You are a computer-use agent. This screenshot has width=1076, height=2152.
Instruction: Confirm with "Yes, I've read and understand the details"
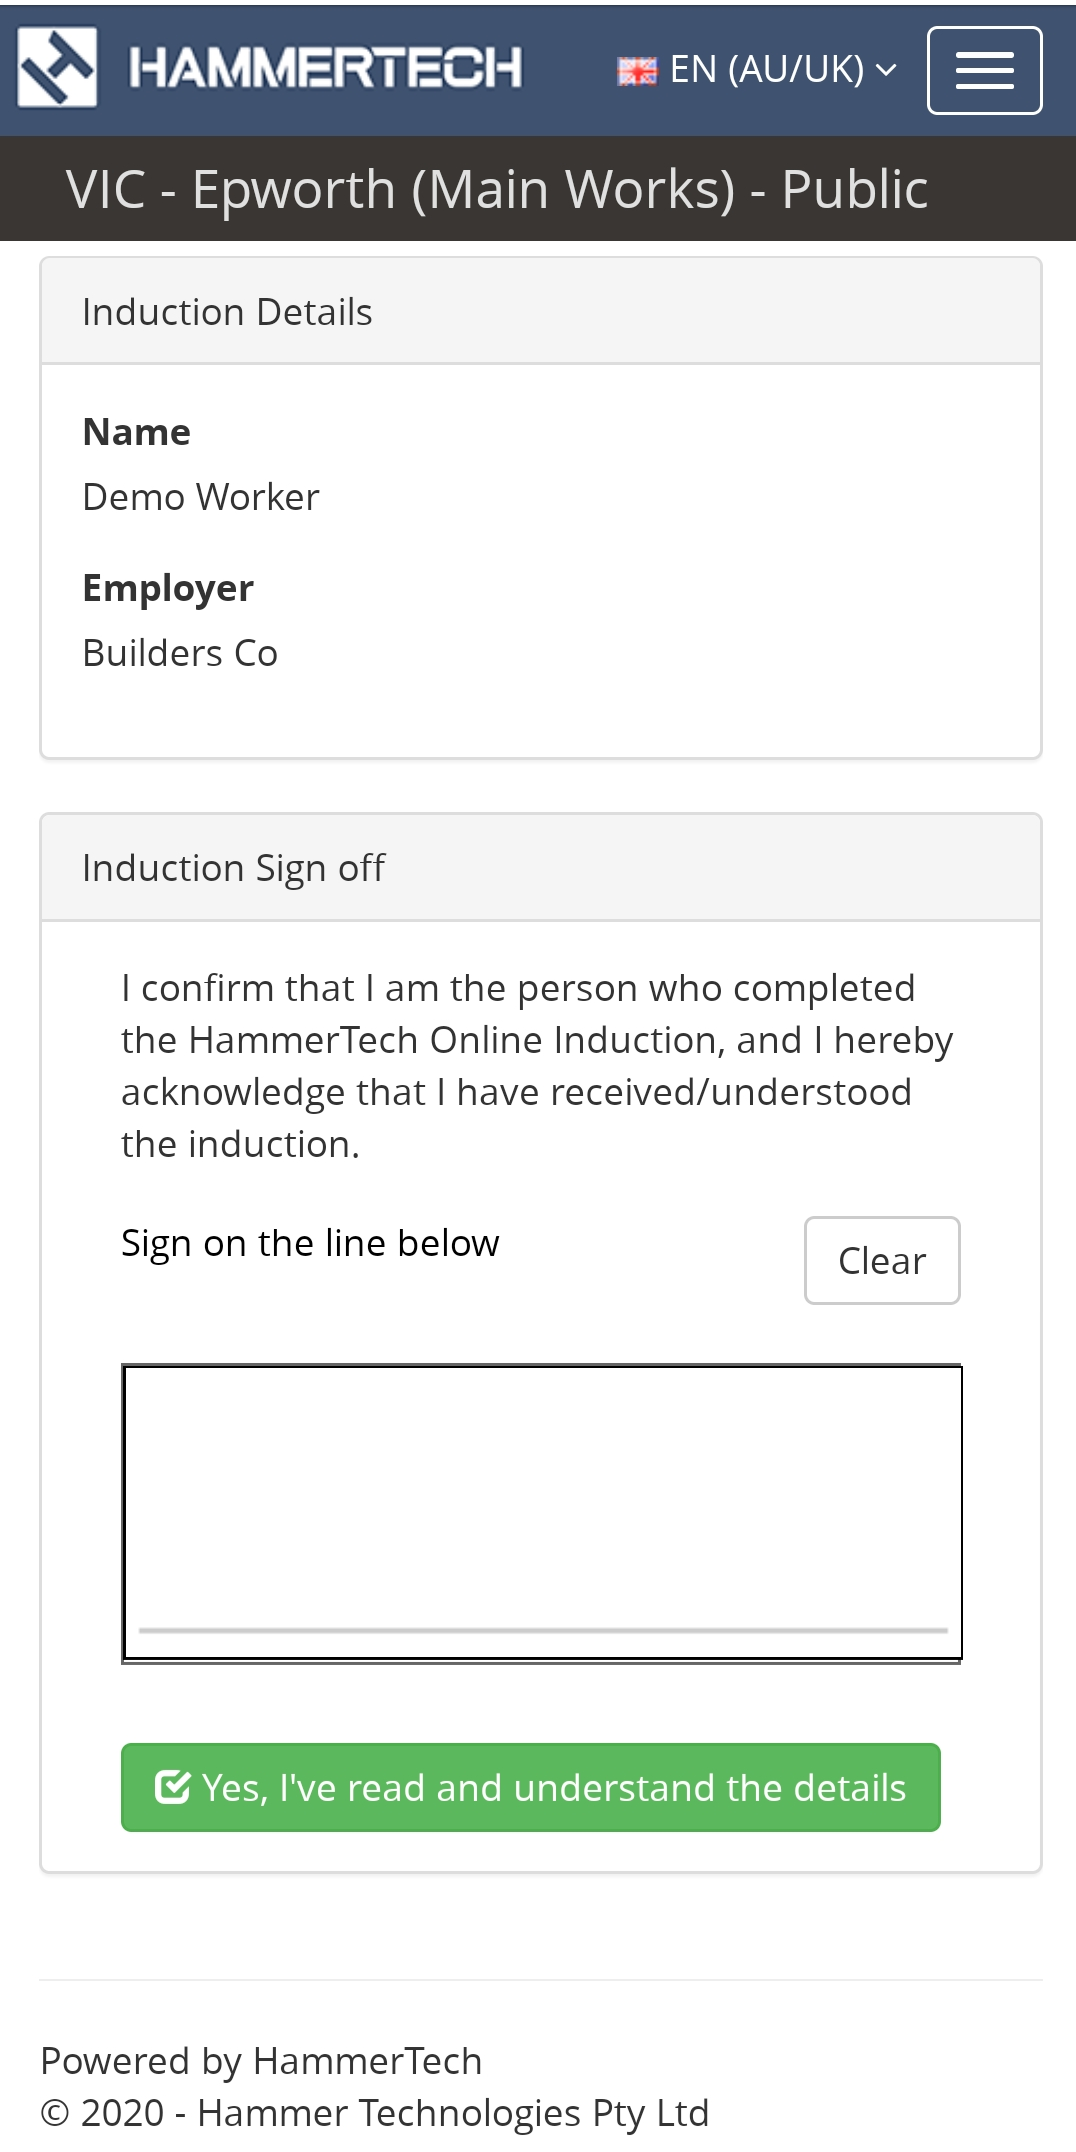click(531, 1787)
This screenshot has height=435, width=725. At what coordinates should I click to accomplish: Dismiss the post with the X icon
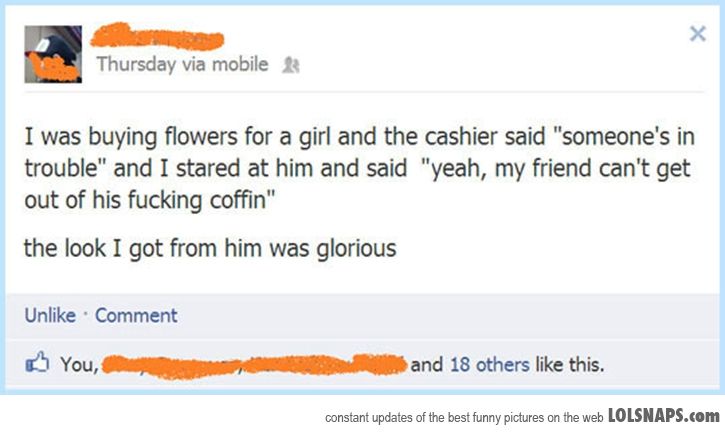[697, 34]
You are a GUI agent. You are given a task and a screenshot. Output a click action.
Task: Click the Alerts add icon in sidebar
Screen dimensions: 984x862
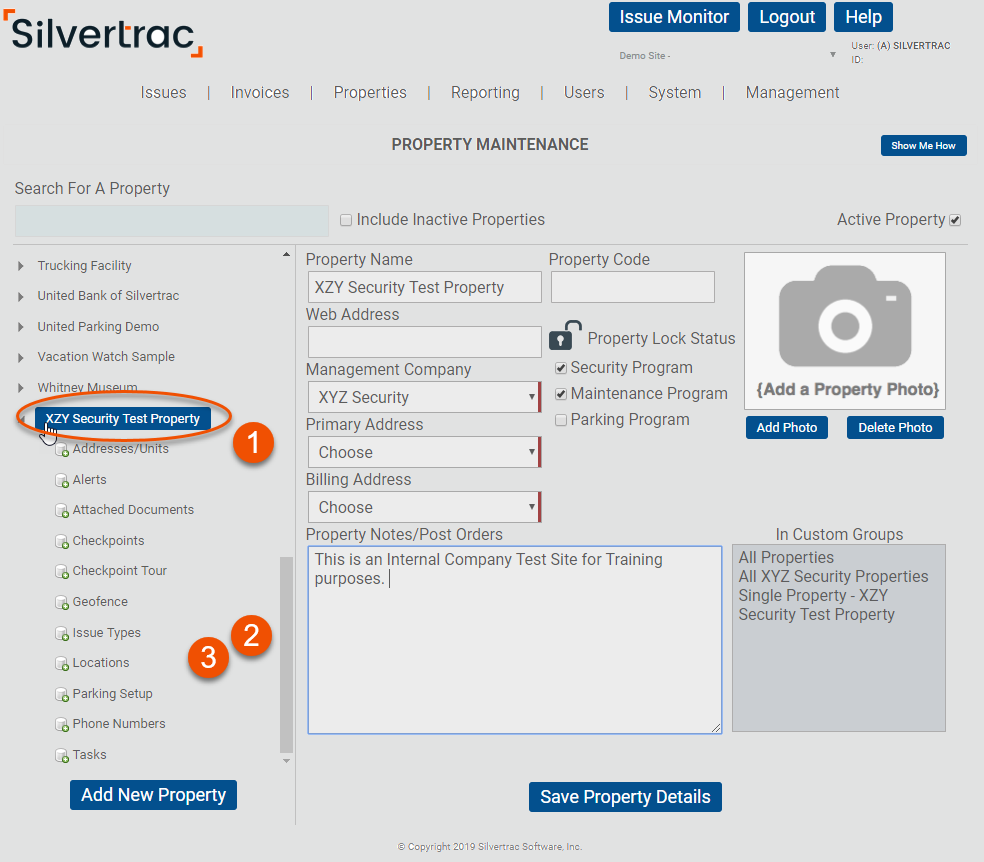62,479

### PROBLEM TO SOLVE
Each line from the one with "Task: Click the Alerts add icon in sidebar" through the final line of the records must be copied exactly, with no pictures and no additional lines.

### WRITTEN REPLY
Task: Click the Alerts add icon in sidebar
Screen dimensions: 984x862
62,479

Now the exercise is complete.